Laura Girdwood and Christina Donald with the skull.
Laura Girdwood and Christina Donald with the skull.

The mystery of how a man was killed 1,500 years ago could finally be revealed.

Next month, the McManus is holding an event exploring the life of the Picts — a “mythical” tribe who lived in what is today eastern and northern Scotland during the Late Iron Age and Early Medieval periods.

The event will take place on Saturday March 10, from 11am-3.30pm, and will explore the death of one Pictish man in particular.

His death in Lundin Links, near Largo, has been a mystery for 1,500 years but now, thanks to new technology, researchers can for the first time shed light on how he died.

All signs point to the man — who was buried in a stone cist at Lundin Links cemetery — being murdered with a sword or other bladed weapon.

As part of the event, experts at McManus have used technology to create a 3D recreation of the man’s skull, which shows damage to the back of the cranium.

PhD student Laura Girdwood, who is running the workshop, said: “The skull is much too fragile to be handled, which is not surprising for something that is 1,500 years old.

“As technology gets better, we will be able to do more and more with it. The sky is the limit.

“Things have improved so much in such a short time.”

Laura with an axe similar to the type of weapon likely to have killed the man

The excavation of the mystery man was originally done in the 1960s.

However, it is only now — thanks to recent technology developments — that the team has been able to undertake more detailed analysis of his remains.

The event will consist of a tour of the McManus, before people head to the museum’s collections unit, in the city’s Barrack Street, to see the bones of the mystery Pictish man.

Experts will be on hand to talk about the forensic advancements used to create the 3D image.

Laura’s hope is that the event will bring more public interest to the Picts as well as more funding to the project.

Christina Donald, museum curator, said: “It’s a shame. A lot of money gets put towards Roman excavations but ignores indigenous people.

The 3D recreation of the skull.

“This is a rare opportunity for members of the public to find out from curators and forensic scientists more about the mysterious Pictish period.

“We will give a glimpse into the lives of the almost mythical people and the death of this particular man who lived many, many centuries ago.”

The event is being funded by Art Fund, a charity which helps museums and galleries buy and show works of art for everyone to enjoy.

Laura said she hopes “the collection will inspire interest and we will be given more funding”.

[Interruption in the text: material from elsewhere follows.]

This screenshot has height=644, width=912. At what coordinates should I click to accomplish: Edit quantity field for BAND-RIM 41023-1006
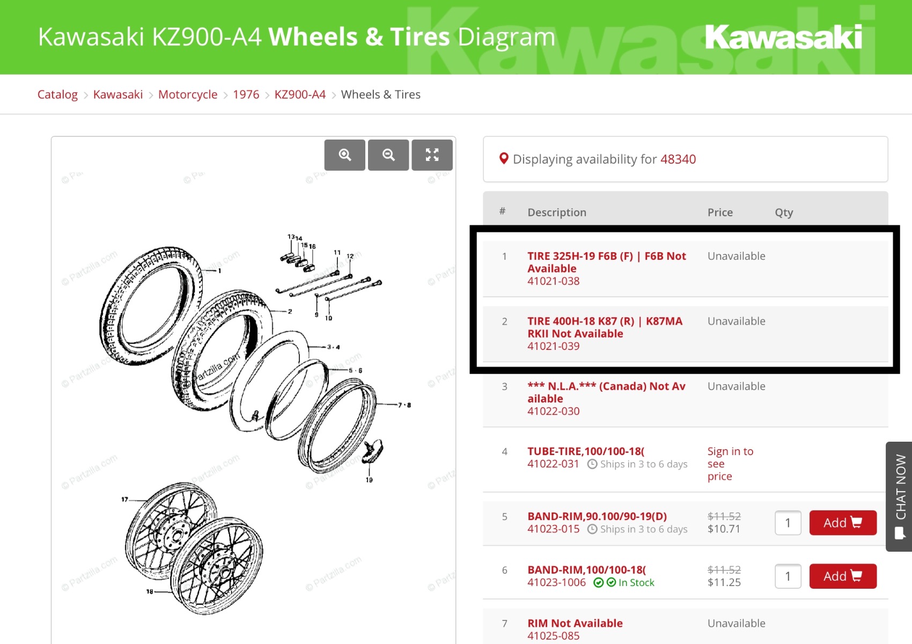[x=788, y=576]
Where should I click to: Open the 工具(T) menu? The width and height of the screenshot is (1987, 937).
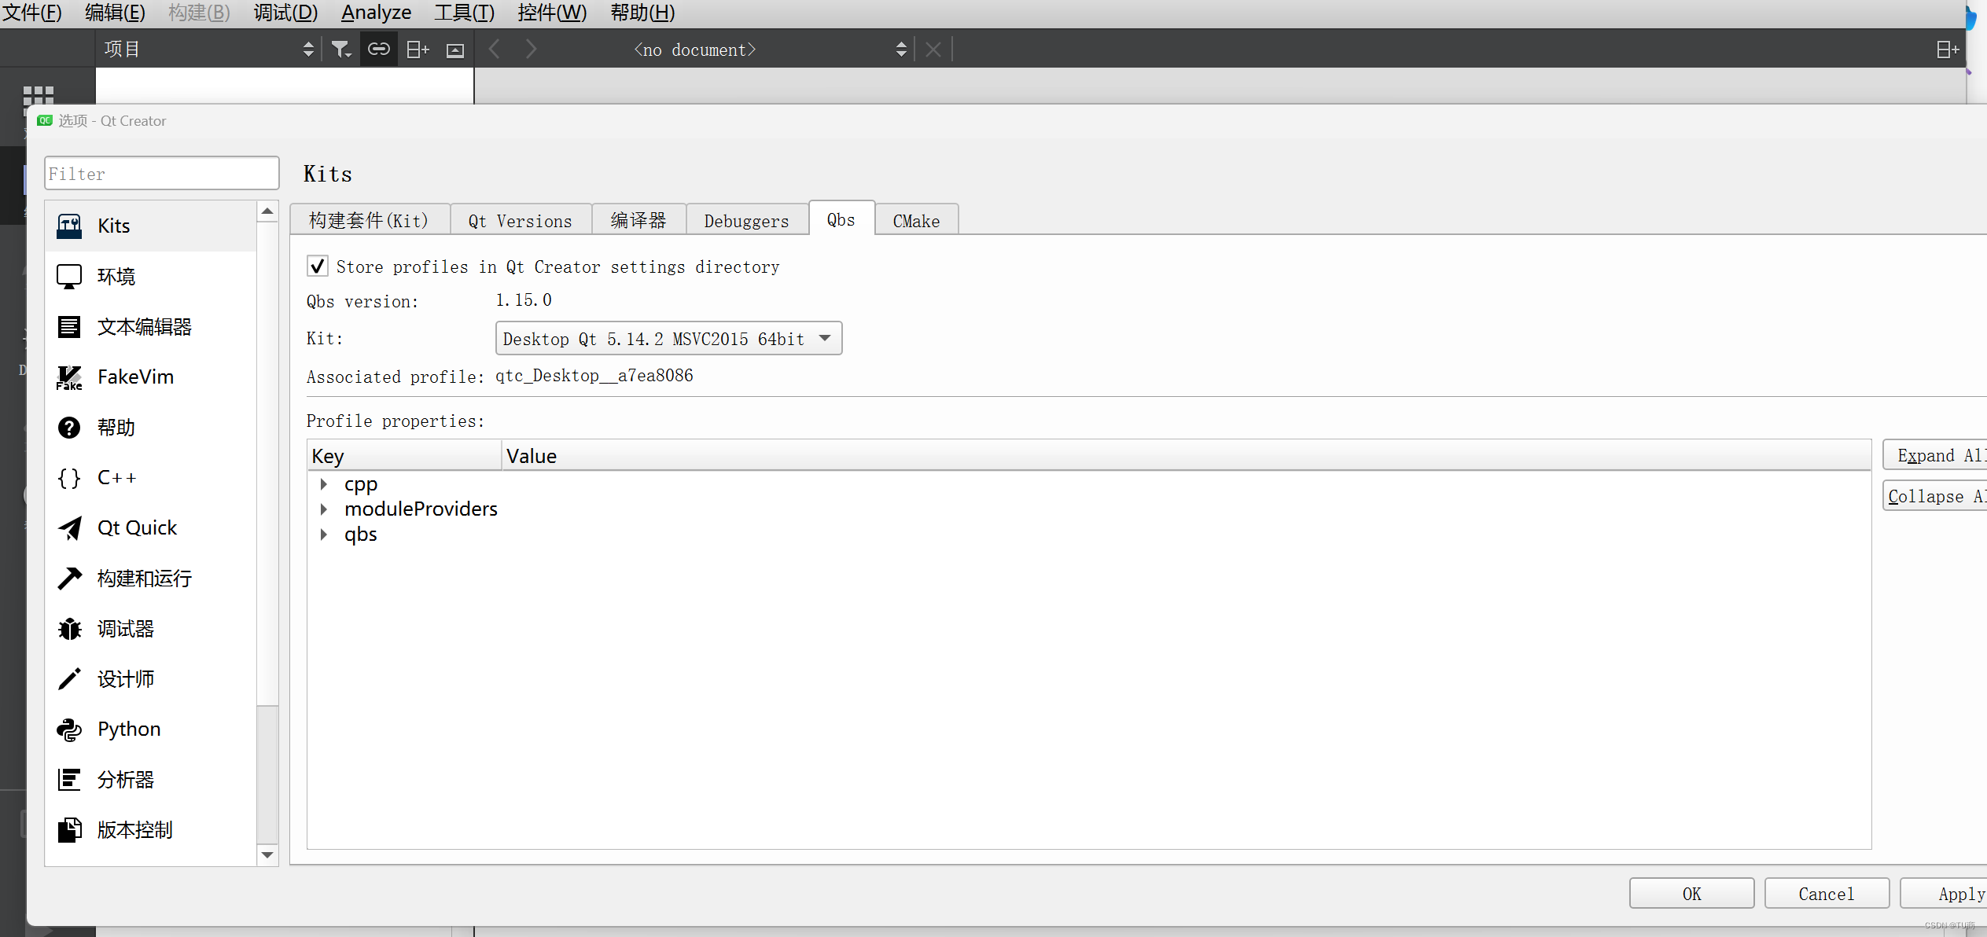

The event is being held in partnership with the Edinburgh Unit For Forensic Anthropology Research Group (EUFA), of the University of Edinburgh, and the University of Dundee’s Centre for Anatomy and Human Identification (CAHID).

The hope is that if the event goes well, then it might lead to more in the future. Laura added: “EUFA is very keen to interact with everyone to get the message (about the Picts) out there.”

The event coincides with the BBC Civilisations Festival, which will run from Friday March 2 to Sunday March 11.

As part of the festival, there will be a nine-part series. Tony Hall, director-general of the BBC, said: “In a complex and fast changing world, Civilisations is a landmark BBC Arts series which asks us to question what lies at the heart of our identity and what makes us human. We want it to inspire the public to take their learning further, and we want the Civilisations Festival to allow them to do just that by engaging with museums and galleries across the UK.”

The event is free, but booking is essential.